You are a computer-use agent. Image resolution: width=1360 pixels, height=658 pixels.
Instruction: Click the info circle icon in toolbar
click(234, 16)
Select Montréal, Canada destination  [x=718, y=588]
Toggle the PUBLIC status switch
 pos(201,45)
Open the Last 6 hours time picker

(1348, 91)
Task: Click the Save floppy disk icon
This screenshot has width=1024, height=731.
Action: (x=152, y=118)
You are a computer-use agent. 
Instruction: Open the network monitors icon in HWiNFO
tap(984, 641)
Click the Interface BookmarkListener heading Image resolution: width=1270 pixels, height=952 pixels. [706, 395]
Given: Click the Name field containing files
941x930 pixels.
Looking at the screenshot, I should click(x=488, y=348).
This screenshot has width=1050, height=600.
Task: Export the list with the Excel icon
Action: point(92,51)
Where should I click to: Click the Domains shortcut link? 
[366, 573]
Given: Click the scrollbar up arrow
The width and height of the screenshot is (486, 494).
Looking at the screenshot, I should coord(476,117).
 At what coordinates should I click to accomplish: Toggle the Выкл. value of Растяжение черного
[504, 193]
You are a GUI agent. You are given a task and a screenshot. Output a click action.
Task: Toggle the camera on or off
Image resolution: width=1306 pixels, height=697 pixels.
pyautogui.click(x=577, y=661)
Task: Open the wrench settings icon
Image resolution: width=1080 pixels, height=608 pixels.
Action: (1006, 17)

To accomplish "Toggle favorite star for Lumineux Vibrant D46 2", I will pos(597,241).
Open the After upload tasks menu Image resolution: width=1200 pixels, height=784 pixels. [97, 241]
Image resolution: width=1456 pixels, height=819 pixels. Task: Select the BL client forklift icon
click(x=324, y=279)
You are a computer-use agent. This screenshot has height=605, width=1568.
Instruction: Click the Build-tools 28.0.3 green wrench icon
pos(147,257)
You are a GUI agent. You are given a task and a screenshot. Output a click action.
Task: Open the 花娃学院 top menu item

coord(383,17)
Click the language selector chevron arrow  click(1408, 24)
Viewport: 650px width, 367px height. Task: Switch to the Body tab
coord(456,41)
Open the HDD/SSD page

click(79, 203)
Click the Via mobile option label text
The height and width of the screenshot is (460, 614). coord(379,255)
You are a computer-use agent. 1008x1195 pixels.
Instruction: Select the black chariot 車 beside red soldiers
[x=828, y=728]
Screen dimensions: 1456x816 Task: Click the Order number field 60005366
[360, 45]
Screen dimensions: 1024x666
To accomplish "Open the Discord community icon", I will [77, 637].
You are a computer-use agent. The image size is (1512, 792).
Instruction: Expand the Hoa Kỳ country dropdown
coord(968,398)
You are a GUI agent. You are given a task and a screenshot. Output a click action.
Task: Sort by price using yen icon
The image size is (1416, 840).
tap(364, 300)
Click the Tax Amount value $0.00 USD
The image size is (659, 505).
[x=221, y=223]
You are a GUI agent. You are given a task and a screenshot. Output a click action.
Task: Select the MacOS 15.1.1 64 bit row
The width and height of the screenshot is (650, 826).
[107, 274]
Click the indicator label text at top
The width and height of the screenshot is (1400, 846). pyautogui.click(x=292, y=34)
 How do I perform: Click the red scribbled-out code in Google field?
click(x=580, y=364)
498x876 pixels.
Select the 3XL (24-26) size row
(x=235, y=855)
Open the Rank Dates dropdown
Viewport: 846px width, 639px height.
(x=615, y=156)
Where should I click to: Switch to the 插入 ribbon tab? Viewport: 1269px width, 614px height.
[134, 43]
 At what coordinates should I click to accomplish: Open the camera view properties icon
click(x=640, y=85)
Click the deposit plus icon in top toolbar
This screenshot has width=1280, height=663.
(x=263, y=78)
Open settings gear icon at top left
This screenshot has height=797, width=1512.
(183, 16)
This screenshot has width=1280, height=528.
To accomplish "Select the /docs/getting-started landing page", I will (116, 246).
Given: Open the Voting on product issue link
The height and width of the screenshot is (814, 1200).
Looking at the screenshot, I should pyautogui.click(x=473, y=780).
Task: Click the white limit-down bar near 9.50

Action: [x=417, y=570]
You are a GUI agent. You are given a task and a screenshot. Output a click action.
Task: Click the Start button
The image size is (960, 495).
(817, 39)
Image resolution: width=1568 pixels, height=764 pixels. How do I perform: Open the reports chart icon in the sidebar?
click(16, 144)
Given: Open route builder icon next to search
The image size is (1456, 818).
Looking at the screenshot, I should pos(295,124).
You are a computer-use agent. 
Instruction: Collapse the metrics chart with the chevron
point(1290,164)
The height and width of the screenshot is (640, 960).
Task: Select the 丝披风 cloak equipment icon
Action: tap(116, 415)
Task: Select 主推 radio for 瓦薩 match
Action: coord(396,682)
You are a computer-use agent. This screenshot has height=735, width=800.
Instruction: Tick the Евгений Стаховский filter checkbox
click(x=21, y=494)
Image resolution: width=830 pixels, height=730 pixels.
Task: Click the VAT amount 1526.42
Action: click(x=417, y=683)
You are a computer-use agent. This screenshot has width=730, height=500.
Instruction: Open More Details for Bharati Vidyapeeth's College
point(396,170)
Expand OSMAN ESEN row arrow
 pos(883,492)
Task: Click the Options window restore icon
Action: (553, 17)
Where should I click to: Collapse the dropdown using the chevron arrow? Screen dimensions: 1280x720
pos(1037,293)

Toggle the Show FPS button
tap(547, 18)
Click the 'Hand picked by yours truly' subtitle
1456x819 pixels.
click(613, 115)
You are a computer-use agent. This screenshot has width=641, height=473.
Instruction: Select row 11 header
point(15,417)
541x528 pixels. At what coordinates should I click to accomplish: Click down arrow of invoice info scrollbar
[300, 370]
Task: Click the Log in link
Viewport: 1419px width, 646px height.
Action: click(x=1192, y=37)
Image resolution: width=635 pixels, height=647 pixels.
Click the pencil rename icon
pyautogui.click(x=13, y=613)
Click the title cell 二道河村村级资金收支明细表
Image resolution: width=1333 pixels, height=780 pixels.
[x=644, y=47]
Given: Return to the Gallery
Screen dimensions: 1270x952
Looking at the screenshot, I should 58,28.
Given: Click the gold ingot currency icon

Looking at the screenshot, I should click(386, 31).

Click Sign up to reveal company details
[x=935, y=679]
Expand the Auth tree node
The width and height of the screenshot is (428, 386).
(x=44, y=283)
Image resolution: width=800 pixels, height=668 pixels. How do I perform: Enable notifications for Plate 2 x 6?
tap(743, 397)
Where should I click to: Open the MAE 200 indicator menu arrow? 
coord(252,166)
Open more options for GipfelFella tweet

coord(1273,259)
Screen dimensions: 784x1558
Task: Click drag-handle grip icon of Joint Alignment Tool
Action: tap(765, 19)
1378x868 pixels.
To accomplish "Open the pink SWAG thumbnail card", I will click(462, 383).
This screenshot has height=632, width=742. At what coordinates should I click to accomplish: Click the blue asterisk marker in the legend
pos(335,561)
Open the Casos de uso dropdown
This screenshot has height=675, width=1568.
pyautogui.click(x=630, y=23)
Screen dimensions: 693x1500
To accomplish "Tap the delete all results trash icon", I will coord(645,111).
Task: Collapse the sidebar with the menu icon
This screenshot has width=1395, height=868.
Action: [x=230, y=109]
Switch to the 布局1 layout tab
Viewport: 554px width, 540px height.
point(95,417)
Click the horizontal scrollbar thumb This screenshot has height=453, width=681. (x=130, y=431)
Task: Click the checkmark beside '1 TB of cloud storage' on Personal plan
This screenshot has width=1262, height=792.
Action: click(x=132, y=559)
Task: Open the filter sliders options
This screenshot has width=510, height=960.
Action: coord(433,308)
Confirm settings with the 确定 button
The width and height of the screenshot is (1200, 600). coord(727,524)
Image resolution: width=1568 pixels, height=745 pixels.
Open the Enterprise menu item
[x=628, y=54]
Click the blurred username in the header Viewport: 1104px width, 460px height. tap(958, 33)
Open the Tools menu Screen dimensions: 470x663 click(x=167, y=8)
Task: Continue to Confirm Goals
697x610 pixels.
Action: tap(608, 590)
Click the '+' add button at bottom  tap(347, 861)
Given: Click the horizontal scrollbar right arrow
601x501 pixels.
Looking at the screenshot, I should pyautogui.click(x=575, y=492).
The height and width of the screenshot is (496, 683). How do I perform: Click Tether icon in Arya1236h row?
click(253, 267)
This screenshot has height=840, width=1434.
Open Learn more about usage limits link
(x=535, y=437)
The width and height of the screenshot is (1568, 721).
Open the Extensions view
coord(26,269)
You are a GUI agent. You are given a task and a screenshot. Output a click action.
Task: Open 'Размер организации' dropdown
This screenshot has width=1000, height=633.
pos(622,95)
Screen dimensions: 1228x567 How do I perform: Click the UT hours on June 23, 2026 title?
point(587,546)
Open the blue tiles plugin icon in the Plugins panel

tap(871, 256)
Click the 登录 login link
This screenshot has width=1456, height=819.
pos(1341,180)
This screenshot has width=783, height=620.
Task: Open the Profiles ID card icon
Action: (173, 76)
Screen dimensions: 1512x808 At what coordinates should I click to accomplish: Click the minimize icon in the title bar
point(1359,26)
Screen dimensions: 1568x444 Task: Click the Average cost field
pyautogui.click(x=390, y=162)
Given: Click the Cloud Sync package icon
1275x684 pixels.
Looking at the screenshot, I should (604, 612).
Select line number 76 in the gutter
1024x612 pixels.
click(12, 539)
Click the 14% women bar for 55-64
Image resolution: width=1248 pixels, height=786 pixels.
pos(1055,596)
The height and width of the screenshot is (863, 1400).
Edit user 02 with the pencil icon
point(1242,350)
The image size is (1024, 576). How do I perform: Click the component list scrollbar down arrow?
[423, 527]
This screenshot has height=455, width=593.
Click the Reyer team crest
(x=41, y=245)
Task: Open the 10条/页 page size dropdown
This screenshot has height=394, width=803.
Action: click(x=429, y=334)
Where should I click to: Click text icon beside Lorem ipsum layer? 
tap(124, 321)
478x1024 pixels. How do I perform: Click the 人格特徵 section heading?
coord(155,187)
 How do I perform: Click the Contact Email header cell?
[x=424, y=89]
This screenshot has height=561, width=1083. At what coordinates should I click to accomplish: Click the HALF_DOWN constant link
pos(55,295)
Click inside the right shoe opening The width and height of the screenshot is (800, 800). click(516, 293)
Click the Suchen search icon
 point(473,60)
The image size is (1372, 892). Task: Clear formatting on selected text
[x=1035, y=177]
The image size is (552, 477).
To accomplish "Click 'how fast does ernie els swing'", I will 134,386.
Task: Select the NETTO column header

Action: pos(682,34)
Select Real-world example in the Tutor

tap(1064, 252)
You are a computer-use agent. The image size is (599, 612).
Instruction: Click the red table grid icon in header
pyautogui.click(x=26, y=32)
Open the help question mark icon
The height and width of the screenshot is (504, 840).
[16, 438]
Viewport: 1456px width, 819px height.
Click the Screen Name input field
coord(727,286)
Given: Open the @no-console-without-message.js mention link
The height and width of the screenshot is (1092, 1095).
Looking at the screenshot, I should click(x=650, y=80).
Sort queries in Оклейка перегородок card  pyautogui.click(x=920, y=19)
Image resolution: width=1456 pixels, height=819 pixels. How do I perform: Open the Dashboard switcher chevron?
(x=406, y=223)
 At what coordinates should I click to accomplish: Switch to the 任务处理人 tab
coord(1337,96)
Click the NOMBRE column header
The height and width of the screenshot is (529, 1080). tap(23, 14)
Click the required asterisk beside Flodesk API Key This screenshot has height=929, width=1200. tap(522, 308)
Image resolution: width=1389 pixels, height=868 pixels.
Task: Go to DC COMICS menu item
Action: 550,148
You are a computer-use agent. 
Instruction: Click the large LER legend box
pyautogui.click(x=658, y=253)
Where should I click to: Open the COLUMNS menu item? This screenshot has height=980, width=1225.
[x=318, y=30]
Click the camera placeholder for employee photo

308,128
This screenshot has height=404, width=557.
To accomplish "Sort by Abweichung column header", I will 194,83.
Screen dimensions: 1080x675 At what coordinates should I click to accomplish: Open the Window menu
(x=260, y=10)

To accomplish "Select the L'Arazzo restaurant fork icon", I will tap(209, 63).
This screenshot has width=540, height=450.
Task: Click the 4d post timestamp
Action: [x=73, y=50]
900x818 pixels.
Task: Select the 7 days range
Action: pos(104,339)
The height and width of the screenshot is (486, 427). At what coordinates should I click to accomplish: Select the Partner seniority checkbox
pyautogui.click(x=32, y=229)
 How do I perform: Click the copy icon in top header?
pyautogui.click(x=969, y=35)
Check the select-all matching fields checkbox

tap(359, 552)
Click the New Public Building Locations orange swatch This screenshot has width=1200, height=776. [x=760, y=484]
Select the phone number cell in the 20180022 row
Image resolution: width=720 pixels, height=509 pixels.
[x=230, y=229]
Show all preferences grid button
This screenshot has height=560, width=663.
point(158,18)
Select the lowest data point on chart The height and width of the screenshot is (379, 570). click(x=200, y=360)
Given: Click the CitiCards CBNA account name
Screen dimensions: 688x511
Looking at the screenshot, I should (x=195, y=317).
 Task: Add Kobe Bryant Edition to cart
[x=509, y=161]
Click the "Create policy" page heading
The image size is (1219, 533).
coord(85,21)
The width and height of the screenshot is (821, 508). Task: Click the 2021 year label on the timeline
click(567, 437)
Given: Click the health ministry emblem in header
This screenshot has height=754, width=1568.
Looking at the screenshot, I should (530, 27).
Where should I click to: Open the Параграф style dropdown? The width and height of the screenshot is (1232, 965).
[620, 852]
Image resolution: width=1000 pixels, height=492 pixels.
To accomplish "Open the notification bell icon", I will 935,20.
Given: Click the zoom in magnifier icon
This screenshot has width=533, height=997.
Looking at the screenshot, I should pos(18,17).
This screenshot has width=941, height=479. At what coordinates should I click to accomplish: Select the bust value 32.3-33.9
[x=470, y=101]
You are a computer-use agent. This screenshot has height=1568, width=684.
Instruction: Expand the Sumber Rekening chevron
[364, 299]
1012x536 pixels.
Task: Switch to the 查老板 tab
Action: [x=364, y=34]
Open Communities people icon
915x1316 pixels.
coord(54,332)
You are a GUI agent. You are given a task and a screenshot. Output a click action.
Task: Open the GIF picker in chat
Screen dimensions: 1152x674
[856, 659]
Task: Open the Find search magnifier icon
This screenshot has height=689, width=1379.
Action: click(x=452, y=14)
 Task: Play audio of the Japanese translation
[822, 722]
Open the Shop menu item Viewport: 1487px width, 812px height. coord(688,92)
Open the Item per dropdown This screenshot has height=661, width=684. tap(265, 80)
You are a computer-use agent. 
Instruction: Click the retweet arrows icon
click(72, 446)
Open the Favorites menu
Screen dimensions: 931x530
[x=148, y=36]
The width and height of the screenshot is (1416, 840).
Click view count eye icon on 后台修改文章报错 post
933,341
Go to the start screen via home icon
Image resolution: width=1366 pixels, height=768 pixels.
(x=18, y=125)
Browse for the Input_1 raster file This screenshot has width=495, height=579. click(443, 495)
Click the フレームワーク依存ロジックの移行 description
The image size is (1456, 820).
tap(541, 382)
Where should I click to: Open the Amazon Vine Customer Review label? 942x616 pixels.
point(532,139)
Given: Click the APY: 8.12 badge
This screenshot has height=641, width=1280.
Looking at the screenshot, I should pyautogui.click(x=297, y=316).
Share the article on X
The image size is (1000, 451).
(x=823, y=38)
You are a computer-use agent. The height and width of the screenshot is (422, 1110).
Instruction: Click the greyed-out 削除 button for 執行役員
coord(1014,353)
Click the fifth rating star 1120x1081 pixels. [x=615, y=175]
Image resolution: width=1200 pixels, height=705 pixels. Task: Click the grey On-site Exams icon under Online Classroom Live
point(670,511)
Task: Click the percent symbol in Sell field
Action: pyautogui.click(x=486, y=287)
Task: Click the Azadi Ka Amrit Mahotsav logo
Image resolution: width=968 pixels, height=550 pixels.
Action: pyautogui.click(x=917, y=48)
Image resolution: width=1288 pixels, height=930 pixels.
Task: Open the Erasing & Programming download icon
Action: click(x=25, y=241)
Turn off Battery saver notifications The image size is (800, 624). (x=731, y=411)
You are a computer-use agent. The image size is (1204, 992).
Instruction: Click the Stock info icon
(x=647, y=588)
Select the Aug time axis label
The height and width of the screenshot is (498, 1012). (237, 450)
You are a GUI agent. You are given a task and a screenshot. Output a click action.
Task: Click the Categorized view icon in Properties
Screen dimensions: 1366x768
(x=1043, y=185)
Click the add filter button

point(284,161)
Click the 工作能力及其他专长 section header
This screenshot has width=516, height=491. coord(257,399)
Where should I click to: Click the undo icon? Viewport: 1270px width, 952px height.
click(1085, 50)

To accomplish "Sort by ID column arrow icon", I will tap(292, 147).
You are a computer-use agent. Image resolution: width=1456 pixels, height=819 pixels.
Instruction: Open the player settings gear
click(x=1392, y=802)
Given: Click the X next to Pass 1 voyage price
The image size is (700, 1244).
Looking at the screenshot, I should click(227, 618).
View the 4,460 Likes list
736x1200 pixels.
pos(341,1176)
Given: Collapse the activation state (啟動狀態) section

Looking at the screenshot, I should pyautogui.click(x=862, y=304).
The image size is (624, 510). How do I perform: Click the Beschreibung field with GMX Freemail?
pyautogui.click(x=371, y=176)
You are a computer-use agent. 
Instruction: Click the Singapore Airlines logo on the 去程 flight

What the exercise asks:
Reproduce the stretch from the line containing "Given: Click the X" through the end of the items, renaming "Likes" to "Followers" and keeping everything else unchanged.

Output of the exercise:
Given: Click the X next to Pass 1 voyage price
The image size is (700, 1244).
Looking at the screenshot, I should click(227, 618).
View the 4,460 Followers list
736x1200 pixels.
pos(341,1176)
Given: Collapse the activation state (啟動狀態) section

Looking at the screenshot, I should pyautogui.click(x=862, y=304).
The image size is (624, 510). How do I perform: Click the Beschreibung field with GMX Freemail?
pyautogui.click(x=371, y=176)
You are a computer-use agent. 
Instruction: Click the Singapore Airlines logo on the 去程 flight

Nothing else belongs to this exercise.